PROBLEM TO WORK ON:
In the passage on the Great Fire of Chicago, copy the part starting with "One observer, less" and going on through "barely eight minutes!", substituting "mansion" for "villa" wherever it occurs.

SELECTED EXCERPT:
::::::::

This young savage could not have foreseen that where those innocents were murdered a mightier assassin would one day slay nearly three hundred more of his white enemies, would render another hundred thousand homeless, and destroy forty million pounds worth of their property, all in an October night.

Following that conflagration, then the largest in the world's history, the Chicago Times quoted these verses from Scripture as applicable to its own city:

She has glorified herself and lived deliciously; she hath said in her heart, I sit a queen....

She shall be utterly destroyed with fire.... For in one hour she is made desolate.

On the morning of the calamity the most famous of Chicago's divines had preached a significant sermon from the text: "Think ye that these Galileans were sinners above all the Galileans because they have suffered these things. I tell you nay: but except ye repent ye shall all in like manner perish."

The area of the Great Fire of Chicago was considerably larger than that of the Great Fire of London. Ascend the tower of Westminster Cathedral and take a bird's-eye view to the north, the east and south of London. Gaze across Buckingham Palace to Marble Arch and Euston, east to the Bank and Liverpool Street, south to the Tower and London Bridge Station, back again past St. Paul's and the Houses of Parliament. Your eye will then have covered approximately the same area of the City and West End as that traversed by the Great Fire that destroyed half of Chicago in about twenty-four hours.

All in twenty-four hours! A gigantic torrent of flame roaring across a newly-built city with the speed of a prairie fire. Hustle indeed in a land which prides itself upon it.

One observer, less fearful than his panic-stricken fellow-townsmen, halts and turns to ascertain something of the speed with which the devouring element does its work. His eye alights on a fine villa, perhaps the oldest and finest in the city. In England to-day it would fetch about three thousand pounds. It has two storeys and an attic. A brand, whirled by the dry gale high above the heads of the fleeing population, alights on its roof, setting the attic instantly ablaze. The fire drops downwards. In an incredibly short time the villa is burned to the ground; all that remains is a heap of ashes. The observer looks again at his watch, gasps, and hurries forward, away from the onrushing fury. Afterwards he records that the time taken for the complete destruction of that house was barely eight minutes!

A New York Alderman, who did rescue work, wrote of the flying people, the hurrying vehicles and the storm of falling fire which seemed to increase in speed every minute. The whole air was filled with falling cinders and flaming brands. At times the sky looked like a snowstorm lit by coloured fire. Smoke and flames were rushing along the side streets of the city and pouring into the main thoroughfares, filling the air with whirling embers that beat against the houses and covered the window-sills.

Speed of destruction! When the cries of the multitude in the main streets had risen to a terrible roar, because the work of havoc was raging on all sides, one of the great stores "suddenly ignited all over, in a manner," said the alder man, "entirely new to me, just as I have seen paper do that is held to the fire until it is scorched and breaks out in flame. The crowds who were watching greeted the combustion with terrible yells. In one of the stores there were a number of men on the several floors passing out the goods, and when the flames, blown over against it, enveloped the building, they were lost to sight entirely; nor did I see any effort whatever made to save them, for the heat was so intense that everybody was driven as before a tornado from the vicinity of the building."

::::::::

STORED DATA:

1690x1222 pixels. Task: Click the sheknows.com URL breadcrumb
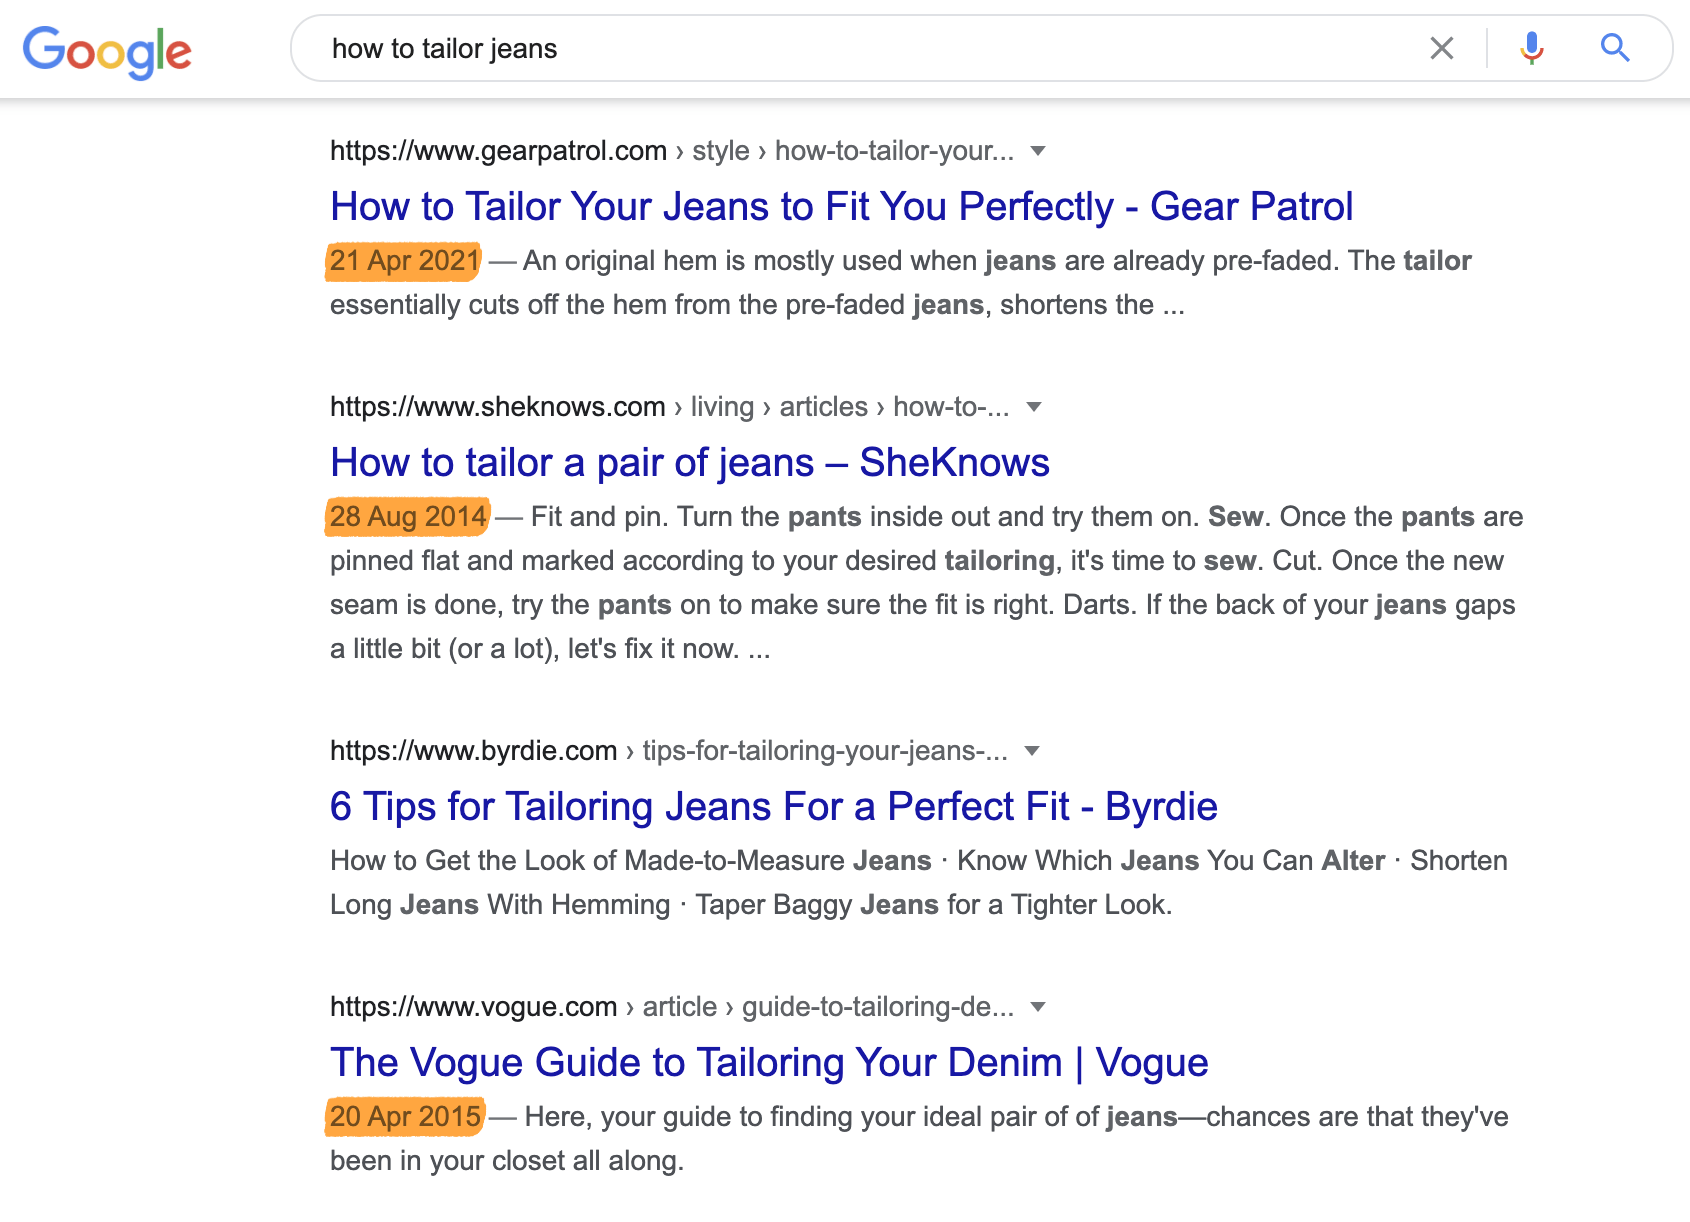click(x=497, y=407)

::::::::

SOLUTION FOR THIS TASK:
One observer, less fearful than his panic-stricken fellow-townsmen, halts and turns to ascertain something of the speed with which the devouring element does its work. His eye alights on a fine mansion, perhaps the oldest and finest in the city. In England to-day it would fetch about three thousand pounds. It has two storeys and an attic. A brand, whirled by the dry gale high above the heads of the fleeing population, alights on its roof, setting the attic instantly ablaze. The fire drops downwards. In an incredibly short time the mansion is burned to the ground; all that remains is a heap of ashes. The observer looks again at his watch, gasps, and hurries forward, away from the onrushing fury. Afterwards he records that the time taken for the complete destruction of that house was barely eight minutes!